Now we learn that Secretary of State Mary Herrera’s office thinks it has a right to conceal from the public an e-mail from a county official requesting additional voter registration forms and another from a nonprofit inquiring about a possible endorsement of a piece of legislation.

This appears to be either a flagrant disregard for the New Mexico Inspection of Public Records Act or a sign of incompetence. Such e-mails are, without question, public records.

I’m talking about the more than 400 pages of e-mails the Secretary of State’s Office released last week that were full of redactions. KOB-TV in Albuquerque and The Santa Fe New Mexican reported Tuesday that at least some of the information that was redacted appears to be, in the words of The New Mexican, “innocuous.”

One of the e-mails that was almost entirely redacted before being provided to the news outlets turned out to be an e-mail exchange in which the Santa Fe County elections director requested more Spanish-language voter registration forms from Herrera’s office.

Another e-mail exchange mentioned by the newspaper involved a discussion about a bill introduced in the regular legislative session earlier this year. In the e-mail exchange, the director of Think New Mexico informed then-Elections Director A.J. Salazar that a committee had approved the bill. He also asked about a possible endorsement of the legislation by Herrera.

Also blacked out, according to The New Mexican, was an e-mail a Think New Mexico staffer sent later in the day to Salazar. The e-mail simply stated that the bill in question was attached.

None of that information is exempt from release under the public records act, which provides very few reasons that information can be redacted from government documents before they’re released to the public. Those reasons include “matters of opinion” in personnel files, but there is no exemption, for example, for a county’s request for more voter registration forms.

Put simply: It appears to me that the redactions highlighted by The New Mexican and KOB violate the public records act.

Confusion or smoke and mirrors?

KOB’s Gadi Schwartz reported that the Secretary of State’s Office said it redacted what the Attorney General’s Office specifically told it to black out. But the AG’s Office told Schwartz that’s “absolutely untrue.”

The New Mexican’s Steve Terrell reported that Deputy Secretary of State Francisco Trujillo told him the redactions were made on advice from state risk management attorneys.

“Asked Monday who made the decision regarding each of the e-mails and what exception to the Inspection of Public Records Act he was citing, Trujillo said, ‘I’ll work on that request,’” Terrell wrote.

Is this confusion or smoke and mirrors? It seems to me there’s either a lack of competence and understanding of very simple truths about the public records act, or there’s something more nefarious going on.

Consider the other public-information controversy Herrera’s office has been in recently:

Trujillo initially denied requests from me and others for a copy Salazar’s resignation letter – a letter that was damaging to Herrera because it made a number of allegations of violations of state law and unethical behavior.

After the New Mexico Foundation for Open Government said the letter was a public record – and the Rio Grande Sun released an un-redacted version of it – the office shifted gears and released a redacted version.

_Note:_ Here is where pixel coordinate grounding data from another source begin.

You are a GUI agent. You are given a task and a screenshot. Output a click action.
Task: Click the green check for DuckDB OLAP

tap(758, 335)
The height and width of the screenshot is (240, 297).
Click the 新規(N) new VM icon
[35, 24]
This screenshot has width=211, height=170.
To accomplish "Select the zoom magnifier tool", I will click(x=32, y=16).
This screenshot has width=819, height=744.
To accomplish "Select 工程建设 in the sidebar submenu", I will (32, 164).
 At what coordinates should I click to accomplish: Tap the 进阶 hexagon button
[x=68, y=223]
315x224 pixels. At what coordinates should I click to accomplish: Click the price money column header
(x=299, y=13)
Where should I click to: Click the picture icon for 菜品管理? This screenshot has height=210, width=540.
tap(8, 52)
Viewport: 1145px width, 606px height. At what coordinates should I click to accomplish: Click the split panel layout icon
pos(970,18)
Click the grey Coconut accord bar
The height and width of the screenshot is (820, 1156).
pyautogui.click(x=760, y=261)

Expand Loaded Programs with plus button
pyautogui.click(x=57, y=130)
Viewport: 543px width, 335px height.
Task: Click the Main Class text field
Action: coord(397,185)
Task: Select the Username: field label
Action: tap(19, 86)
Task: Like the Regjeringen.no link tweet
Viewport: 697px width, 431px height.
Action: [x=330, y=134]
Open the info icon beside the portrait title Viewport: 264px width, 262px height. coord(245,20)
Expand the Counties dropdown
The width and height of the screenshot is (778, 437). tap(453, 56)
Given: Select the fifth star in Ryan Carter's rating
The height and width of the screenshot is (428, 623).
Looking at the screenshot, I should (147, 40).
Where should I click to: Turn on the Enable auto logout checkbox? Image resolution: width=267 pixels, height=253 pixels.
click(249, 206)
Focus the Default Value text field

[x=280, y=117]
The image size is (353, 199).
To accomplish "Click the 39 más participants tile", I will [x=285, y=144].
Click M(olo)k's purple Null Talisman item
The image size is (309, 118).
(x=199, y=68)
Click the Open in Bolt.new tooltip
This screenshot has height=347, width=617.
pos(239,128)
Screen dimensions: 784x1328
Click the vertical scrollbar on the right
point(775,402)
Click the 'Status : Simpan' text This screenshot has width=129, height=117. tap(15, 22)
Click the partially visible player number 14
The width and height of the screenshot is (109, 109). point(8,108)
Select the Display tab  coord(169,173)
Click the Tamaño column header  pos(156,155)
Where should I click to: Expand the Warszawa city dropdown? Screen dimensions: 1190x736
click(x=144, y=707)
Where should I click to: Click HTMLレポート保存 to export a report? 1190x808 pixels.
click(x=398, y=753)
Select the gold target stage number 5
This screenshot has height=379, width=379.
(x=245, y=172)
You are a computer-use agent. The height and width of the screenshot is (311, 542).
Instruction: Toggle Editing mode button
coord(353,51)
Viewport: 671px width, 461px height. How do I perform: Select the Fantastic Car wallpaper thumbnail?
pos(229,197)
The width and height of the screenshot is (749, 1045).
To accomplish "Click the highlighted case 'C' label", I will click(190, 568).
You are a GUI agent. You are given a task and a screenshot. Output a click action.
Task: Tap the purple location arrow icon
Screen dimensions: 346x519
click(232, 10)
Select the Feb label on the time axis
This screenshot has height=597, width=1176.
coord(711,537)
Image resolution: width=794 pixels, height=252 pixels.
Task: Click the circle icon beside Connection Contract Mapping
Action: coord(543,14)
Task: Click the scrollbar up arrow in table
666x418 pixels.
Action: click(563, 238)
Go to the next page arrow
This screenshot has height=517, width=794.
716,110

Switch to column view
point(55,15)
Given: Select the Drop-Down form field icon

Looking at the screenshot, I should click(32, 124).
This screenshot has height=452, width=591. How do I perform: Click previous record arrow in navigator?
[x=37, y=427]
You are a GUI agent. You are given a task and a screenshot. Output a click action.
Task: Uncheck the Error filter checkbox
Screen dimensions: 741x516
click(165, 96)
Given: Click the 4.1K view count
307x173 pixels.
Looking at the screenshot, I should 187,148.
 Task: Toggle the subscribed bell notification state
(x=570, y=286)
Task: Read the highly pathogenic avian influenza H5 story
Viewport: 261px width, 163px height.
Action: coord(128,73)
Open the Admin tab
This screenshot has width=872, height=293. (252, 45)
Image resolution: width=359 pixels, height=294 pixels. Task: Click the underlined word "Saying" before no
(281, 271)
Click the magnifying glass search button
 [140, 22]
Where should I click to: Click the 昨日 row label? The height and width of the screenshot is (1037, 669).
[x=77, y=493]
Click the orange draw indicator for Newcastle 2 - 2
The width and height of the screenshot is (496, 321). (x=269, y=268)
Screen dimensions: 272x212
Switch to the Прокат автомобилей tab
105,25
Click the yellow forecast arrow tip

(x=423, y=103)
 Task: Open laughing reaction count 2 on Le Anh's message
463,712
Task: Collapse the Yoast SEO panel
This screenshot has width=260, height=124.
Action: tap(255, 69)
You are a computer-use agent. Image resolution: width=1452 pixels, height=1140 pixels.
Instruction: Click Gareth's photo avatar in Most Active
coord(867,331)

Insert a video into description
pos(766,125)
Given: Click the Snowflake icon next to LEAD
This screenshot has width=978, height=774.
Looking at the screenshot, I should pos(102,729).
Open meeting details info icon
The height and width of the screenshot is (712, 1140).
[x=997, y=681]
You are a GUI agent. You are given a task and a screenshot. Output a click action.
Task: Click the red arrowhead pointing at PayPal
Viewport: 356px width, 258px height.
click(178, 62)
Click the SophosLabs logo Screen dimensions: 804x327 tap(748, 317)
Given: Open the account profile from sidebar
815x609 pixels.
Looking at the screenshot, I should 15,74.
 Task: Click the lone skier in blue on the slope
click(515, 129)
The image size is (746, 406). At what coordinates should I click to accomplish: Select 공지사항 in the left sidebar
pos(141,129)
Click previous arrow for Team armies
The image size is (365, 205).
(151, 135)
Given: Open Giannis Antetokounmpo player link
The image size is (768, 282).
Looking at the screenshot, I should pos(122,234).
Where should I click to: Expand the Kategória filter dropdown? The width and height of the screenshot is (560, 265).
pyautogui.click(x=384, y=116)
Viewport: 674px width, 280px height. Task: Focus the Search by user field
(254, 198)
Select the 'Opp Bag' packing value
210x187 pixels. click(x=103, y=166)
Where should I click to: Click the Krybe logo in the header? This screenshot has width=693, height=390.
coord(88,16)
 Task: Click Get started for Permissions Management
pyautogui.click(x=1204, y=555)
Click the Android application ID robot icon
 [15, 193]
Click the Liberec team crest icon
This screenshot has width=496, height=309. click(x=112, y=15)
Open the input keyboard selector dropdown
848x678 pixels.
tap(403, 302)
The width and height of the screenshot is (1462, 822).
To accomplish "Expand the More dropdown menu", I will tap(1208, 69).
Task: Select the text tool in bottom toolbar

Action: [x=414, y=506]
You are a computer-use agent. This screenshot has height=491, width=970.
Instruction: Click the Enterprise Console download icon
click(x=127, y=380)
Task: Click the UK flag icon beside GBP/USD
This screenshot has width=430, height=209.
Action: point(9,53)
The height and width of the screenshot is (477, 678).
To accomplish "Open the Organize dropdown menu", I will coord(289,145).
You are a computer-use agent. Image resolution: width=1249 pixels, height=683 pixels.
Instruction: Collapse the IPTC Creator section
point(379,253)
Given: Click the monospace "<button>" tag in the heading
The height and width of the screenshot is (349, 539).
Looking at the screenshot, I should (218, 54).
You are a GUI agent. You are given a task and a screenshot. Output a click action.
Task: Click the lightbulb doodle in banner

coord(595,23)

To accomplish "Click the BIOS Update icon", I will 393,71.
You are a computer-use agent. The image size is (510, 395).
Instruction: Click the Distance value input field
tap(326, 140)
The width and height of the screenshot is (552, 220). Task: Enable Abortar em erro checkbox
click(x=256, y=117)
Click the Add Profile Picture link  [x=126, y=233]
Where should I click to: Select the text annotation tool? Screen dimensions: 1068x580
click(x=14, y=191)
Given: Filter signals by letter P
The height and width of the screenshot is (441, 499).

Let’s hope this is incompetence

The bottom line: Herrera’s office violated the public records act when it initially refused to release Salazar’s resignation letter. It apparently violated the public records act again with at least some of the redactions in the most recent release of e-mails.

It’s not unreasonable to suspect, because of the initial refusal to release Salazar’s resignation letter, that Herrera and her office have been making decisions about what information to release based on what’s good for her re-election chances.

But I fail to see how e-mails about legislation being pushed by Think New Mexico would damage Herrera’s political career. The seeming randomness of some redactions in the latest e-mail release could point to incompetence.

Making decisions about whether to release public records based on political considerations would be a gross violation of the law and Herrera’s oath of office. Let’s hope this isn’t a matter of putting politics above the law, but is instead a problem of incompetence.